To address the issue, along with investing more in training, small businesses are looking at offering creative perks like flexible work environments, as well as awards and recognition.

Steve Strongin, Head of the Global Information Research Division at Goldman Sachs spoke during the summit about lending requirements for small business owners. He pushed for an effort to make lending more relaxed for small business owners so they can get the capital they need to invest in employee training.

Cybersecurity Skills

While the talent and skills gap as a whole is a pressing issue, within that larger topic is the more specific area of cybersecurity.

According to a report by Capgemini’s Digital Transformation Institute, there is an urgency to recruit and retain cybersecurity talent. For many organizations, a lack of cybersecurity talent represents the biggest skills gap.

68% of surveyed organizations said they had a high demand for cybersecurity skills. This was compared to 61% with a high demand for innovation and 64% for analytics. There was a 25 percentage point gap for cybersecurity skills according to the survey.

According to Mike Turner, Chief Operating Officer of Capgemini’s Cybersecurity Global Service Line, organizations are spending months instead of weeks finding cybersecurity talent.

In the process, it’s not only costing them regarding productivity, but they’re also vulnerable to cybercrime.

The demand for cybersecurity talent is anticipated to grow over the next few years, especially as the number of cyber attacks targeting small businesses is on the rise.  

Some specific priorities highlighted when organizations are addressing cybersecurity skills include maximizing what’s already available to them and creating a culture that prioritizes security.

Companies are looking internally to identify employees who could fill their cybersecurity needs, and they’re investing in the resources necessary to develop their digital skills.

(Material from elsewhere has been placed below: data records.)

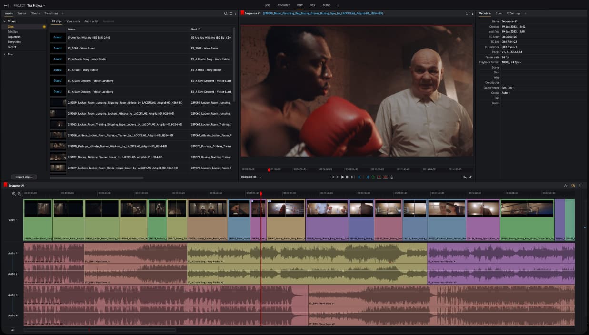The width and height of the screenshot is (589, 335).
Task: Click the exit project icon at top left
Action: pos(6,5)
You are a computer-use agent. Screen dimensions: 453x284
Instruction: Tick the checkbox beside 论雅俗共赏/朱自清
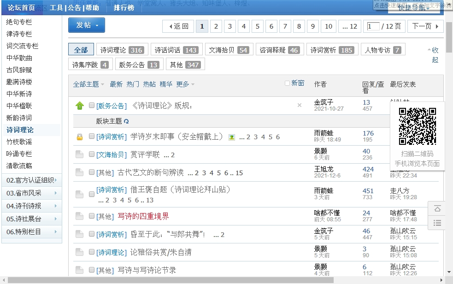point(92,252)
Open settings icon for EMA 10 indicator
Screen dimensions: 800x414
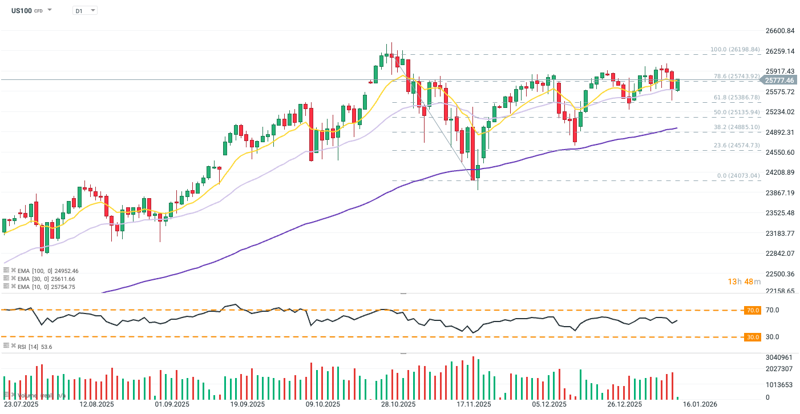coord(6,287)
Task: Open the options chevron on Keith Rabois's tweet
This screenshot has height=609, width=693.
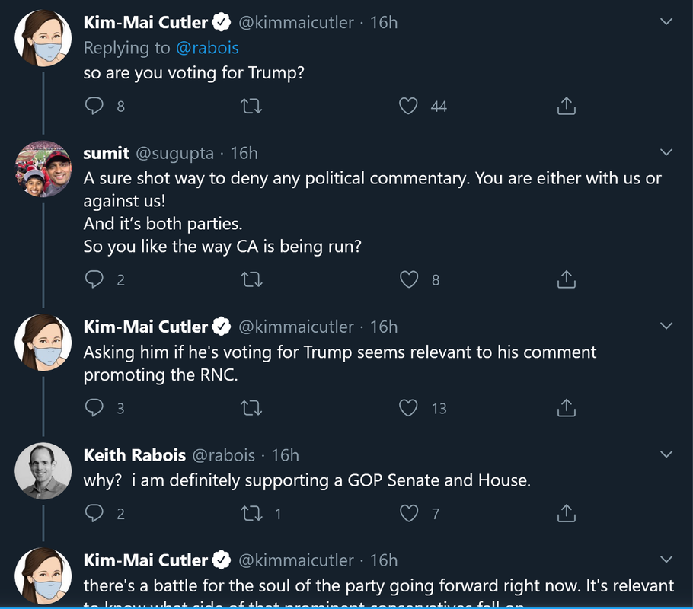Action: point(666,455)
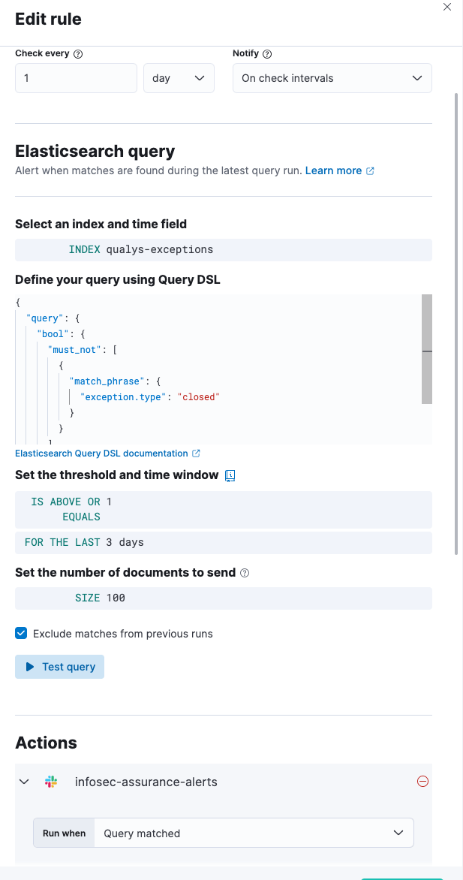Collapse the infosec-assurance-alerts action panel

[23, 782]
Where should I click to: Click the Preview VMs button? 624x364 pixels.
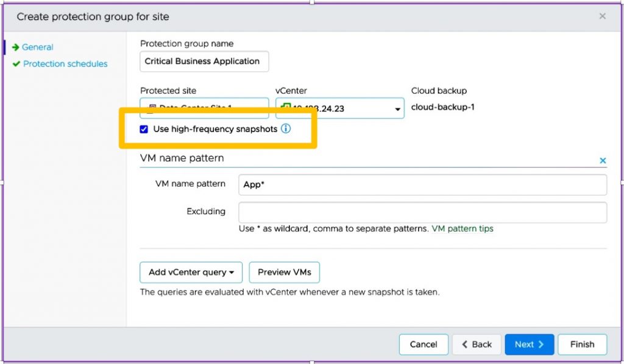284,272
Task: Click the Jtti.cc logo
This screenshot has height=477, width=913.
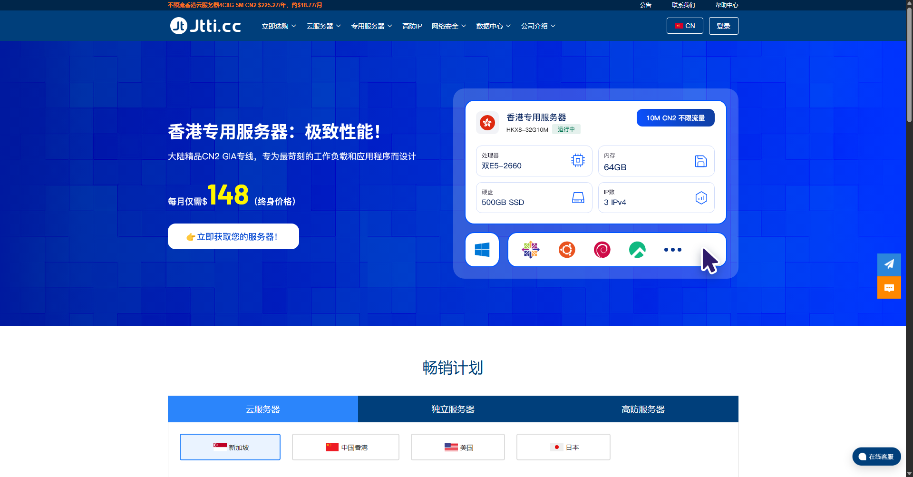Action: pos(205,26)
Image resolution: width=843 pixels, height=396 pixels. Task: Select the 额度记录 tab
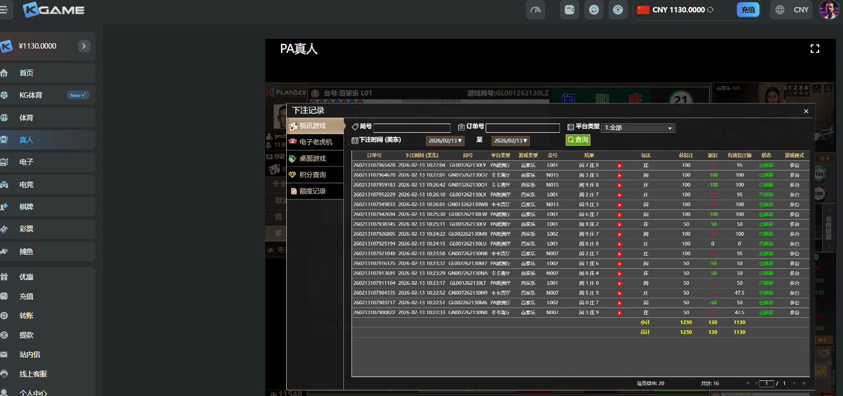312,191

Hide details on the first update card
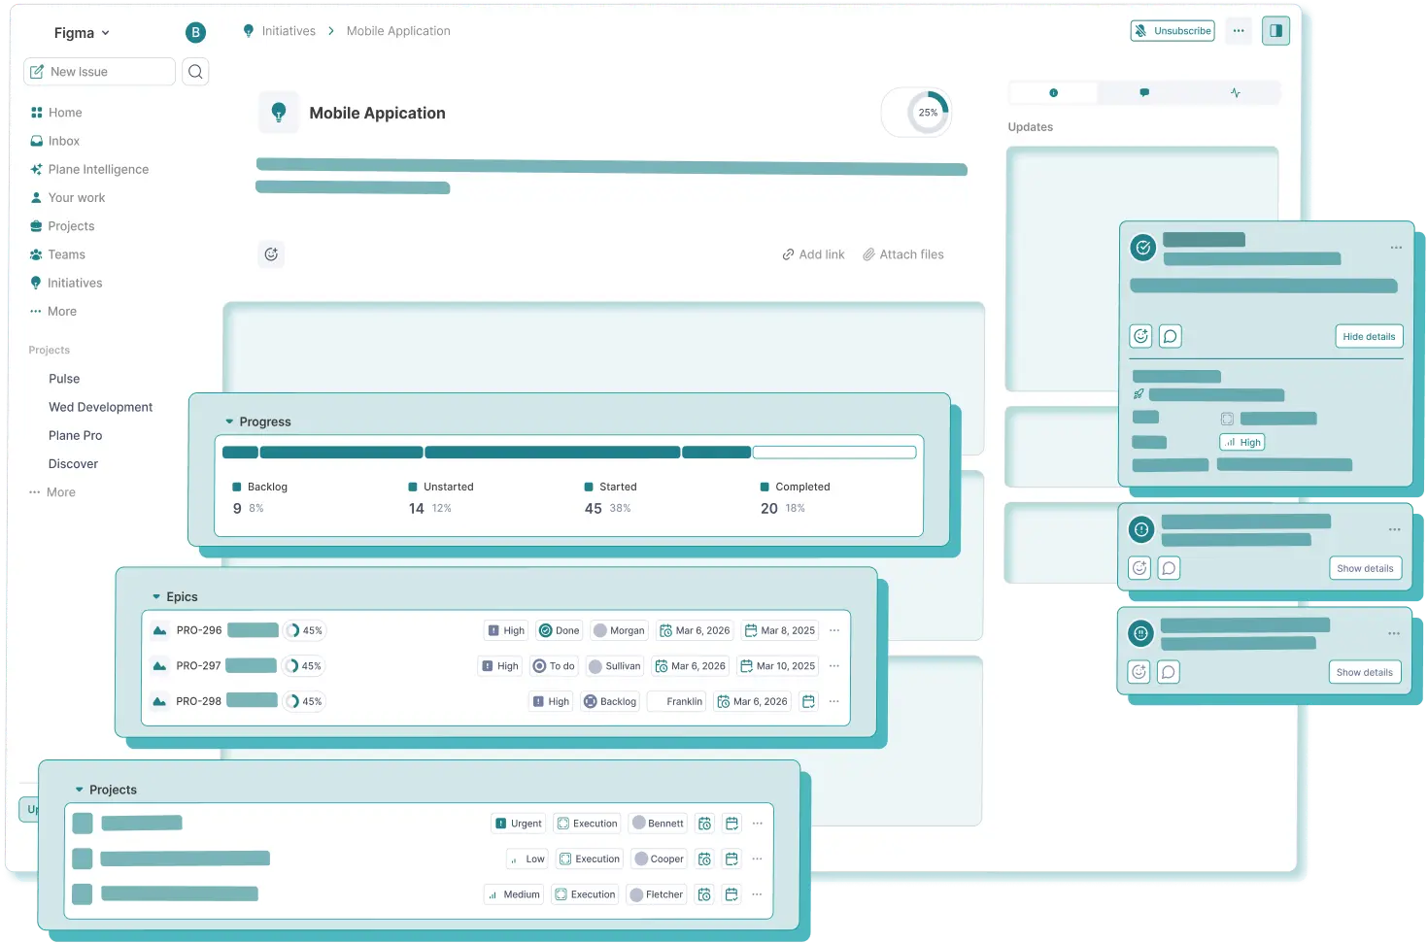tap(1368, 337)
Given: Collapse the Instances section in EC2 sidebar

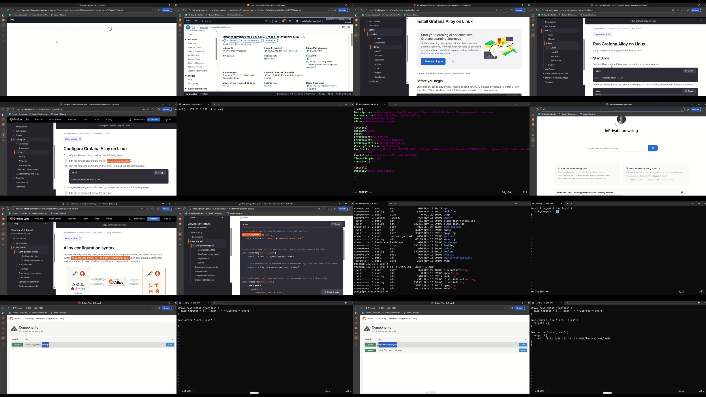Looking at the screenshot, I should 186,39.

Upskilling is one of the only options for a lot of companies that are having trouble recruiting talent externally.

Companies are also being encouraged to improve retention levels of talent to make sure their talent and skills gaps don’t widen.  

Other Talent Trends

Just as the workplace has come to terms with the millennial generation, it will soon be time to introduce a new one into the mix.

Small businesses are having to look toward Generation Z, not only in terms of employees but also customers. Generation Z is already showcasing some general differences from the prior generation, such as the desire for more independence and more of a focus on pay as opposed to work-life balance which was a big priority for millennials.

Even traditional small businesses are also becoming more willing to embrace ideas of remote work when possible. They’re not just doing it to make employees happy anymore.

Businesses are seeking the amount of money they can save by offering this option. According to the Huffington Post, remote employees can save businesses an average of $20,000 a year. Remote work can also improve productivity by as much as 22%, and there are 50% decreases in turnover seen when remote work options are implemented.  

This is just a tiny sample of what small businesses are looking at right now. Some trends are good, while others are less favorable, and small business will have to learn to evolve with the changes.